▸ **Exercise aim**:
Pull out every line of the entries that contains the word "header", matching case exactly.

Records from a pointing dataset
================================

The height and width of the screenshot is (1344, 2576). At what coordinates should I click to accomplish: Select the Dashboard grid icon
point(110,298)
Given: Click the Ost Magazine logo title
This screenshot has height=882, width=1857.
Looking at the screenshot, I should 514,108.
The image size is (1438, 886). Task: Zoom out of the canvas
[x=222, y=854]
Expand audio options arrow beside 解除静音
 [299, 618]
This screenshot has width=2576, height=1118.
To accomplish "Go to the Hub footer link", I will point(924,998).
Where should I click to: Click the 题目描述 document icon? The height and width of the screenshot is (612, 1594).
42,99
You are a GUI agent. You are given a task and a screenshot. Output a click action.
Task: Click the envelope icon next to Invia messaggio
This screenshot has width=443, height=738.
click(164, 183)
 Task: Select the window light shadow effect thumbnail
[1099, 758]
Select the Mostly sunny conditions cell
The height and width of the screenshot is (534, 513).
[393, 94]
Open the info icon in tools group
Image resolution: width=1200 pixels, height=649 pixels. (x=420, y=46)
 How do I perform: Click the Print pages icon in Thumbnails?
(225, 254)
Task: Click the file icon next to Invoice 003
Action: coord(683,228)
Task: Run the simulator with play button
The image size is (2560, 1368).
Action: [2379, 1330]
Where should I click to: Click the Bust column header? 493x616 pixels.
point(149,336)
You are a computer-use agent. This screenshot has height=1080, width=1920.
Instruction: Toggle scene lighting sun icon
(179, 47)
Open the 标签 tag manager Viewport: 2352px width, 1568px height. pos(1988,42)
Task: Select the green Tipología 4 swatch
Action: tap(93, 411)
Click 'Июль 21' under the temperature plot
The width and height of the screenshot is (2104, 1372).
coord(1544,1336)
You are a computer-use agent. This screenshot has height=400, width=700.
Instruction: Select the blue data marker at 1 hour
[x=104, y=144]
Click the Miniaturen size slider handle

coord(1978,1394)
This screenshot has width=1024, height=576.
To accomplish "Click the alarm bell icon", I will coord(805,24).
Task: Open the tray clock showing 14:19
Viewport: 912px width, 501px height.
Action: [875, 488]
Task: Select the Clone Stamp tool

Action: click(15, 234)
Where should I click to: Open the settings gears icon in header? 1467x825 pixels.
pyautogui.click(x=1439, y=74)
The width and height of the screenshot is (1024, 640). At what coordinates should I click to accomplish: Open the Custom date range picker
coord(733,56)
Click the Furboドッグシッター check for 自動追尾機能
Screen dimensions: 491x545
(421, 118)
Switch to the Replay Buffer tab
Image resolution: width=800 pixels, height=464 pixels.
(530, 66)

================================

▸ **Result**:
Where should I click to: Click the Bust column header? 493x616 pixels.
Where should I click to: Open the settings gears icon in header? 1467x825 pixels.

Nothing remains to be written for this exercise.